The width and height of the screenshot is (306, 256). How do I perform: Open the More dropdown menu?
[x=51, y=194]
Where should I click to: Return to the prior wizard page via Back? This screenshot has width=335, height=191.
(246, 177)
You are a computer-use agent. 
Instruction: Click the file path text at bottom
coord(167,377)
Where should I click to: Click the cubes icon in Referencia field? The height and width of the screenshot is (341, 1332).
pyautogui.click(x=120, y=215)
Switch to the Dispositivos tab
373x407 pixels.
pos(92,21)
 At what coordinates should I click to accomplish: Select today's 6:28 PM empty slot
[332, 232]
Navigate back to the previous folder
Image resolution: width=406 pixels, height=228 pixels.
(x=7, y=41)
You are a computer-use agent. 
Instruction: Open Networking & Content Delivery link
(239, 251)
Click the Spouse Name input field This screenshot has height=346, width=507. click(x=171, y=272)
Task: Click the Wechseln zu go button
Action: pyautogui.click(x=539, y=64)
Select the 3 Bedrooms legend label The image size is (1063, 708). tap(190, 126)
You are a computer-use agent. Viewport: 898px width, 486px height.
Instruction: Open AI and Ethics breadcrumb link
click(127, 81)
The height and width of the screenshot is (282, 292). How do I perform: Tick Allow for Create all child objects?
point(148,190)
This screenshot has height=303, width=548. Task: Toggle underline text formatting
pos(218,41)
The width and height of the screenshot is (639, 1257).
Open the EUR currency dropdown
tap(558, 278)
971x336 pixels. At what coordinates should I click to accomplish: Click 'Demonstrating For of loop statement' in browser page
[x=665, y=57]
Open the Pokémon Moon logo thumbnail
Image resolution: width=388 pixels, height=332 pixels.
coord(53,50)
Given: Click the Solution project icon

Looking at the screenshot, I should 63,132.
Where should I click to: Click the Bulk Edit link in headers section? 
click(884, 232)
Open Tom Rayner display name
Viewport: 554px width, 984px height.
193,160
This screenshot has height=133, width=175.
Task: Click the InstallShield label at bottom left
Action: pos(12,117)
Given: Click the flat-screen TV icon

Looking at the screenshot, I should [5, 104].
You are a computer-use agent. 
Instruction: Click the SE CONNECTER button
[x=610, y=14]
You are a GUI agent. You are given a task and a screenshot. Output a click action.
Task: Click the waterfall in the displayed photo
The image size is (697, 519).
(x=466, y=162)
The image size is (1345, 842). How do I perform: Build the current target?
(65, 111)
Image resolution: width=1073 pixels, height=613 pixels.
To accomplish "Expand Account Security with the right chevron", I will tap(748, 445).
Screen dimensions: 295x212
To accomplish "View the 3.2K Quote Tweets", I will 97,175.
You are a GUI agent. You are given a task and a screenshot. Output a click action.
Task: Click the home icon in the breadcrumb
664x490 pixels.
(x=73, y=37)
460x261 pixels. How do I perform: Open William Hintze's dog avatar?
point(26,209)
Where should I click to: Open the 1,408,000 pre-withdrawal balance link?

= = =

_TASK TO COMPLETE:_ Print every line you see above, exactly as written.

_SOLVED EXERCISE:_
The width and height of the screenshot is (306, 256). How do I perform: Open the More dropdown menu?
[x=51, y=194]
Where should I click to: Return to the prior wizard page via Back? This screenshot has width=335, height=191.
(246, 177)
You are a computer-use agent. 
Instruction: Click the file path text at bottom
coord(167,377)
Where should I click to: Click the cubes icon in Referencia field? The height and width of the screenshot is (341, 1332).
pyautogui.click(x=120, y=215)
Switch to the Dispositivos tab
373x407 pixels.
pos(92,21)
 At what coordinates should I click to accomplish: Select today's 6:28 PM empty slot
[332, 232]
Navigate back to the previous folder
Image resolution: width=406 pixels, height=228 pixels.
(x=7, y=41)
You are a computer-use agent. 
Instruction: Open Networking & Content Delivery link
(239, 251)
Click the Spouse Name input field This screenshot has height=346, width=507. click(x=171, y=272)
Task: Click the Wechseln zu go button
Action: pyautogui.click(x=539, y=64)
Select the 3 Bedrooms legend label The image size is (1063, 708). tap(190, 126)
You are a computer-use agent. Viewport: 898px width, 486px height.
Instruction: Open AI and Ethics breadcrumb link
click(127, 81)
The height and width of the screenshot is (282, 292). How do I perform: Tick Allow for Create all child objects?
point(148,190)
This screenshot has height=303, width=548. Task: Toggle underline text formatting
pos(218,41)
The width and height of the screenshot is (639, 1257).
Open the EUR currency dropdown
tap(558, 278)
971x336 pixels. At what coordinates should I click to accomplish: Click 'Demonstrating For of loop statement' in browser page
[x=665, y=57]
Open the Pokémon Moon logo thumbnail
Image resolution: width=388 pixels, height=332 pixels.
coord(53,50)
Given: Click the Solution project icon

Looking at the screenshot, I should 63,132.
Where should I click to: Click the Bulk Edit link in headers section? 
click(884, 232)
Open Tom Rayner display name
Viewport: 554px width, 984px height.
193,160
This screenshot has height=133, width=175.
Task: Click the InstallShield label at bottom left
Action: pos(12,117)
Given: Click the flat-screen TV icon

Looking at the screenshot, I should [5, 104].
You are a computer-use agent. 
Instruction: Click the SE CONNECTER button
[x=610, y=14]
You are a GUI agent. You are given a task and a screenshot. Output a click action.
Task: Click the waterfall in the displayed photo
The image size is (697, 519).
(x=466, y=162)
The image size is (1345, 842). How do I perform: Build the current target?
(65, 111)
Image resolution: width=1073 pixels, height=613 pixels.
To accomplish "Expand Account Security with the right chevron", I will tap(748, 445).
Screen dimensions: 295x212
To accomplish "View the 3.2K Quote Tweets", I will 97,175.
You are a GUI agent. You are given a task and a screenshot. Output a click action.
Task: Click the home icon in the breadcrumb
664x490 pixels.
(x=73, y=37)
460x261 pixels. How do I perform: Open William Hintze's dog avatar?
point(26,209)
Where should I click to: Open the 1,408,000 pre-withdrawal balance link?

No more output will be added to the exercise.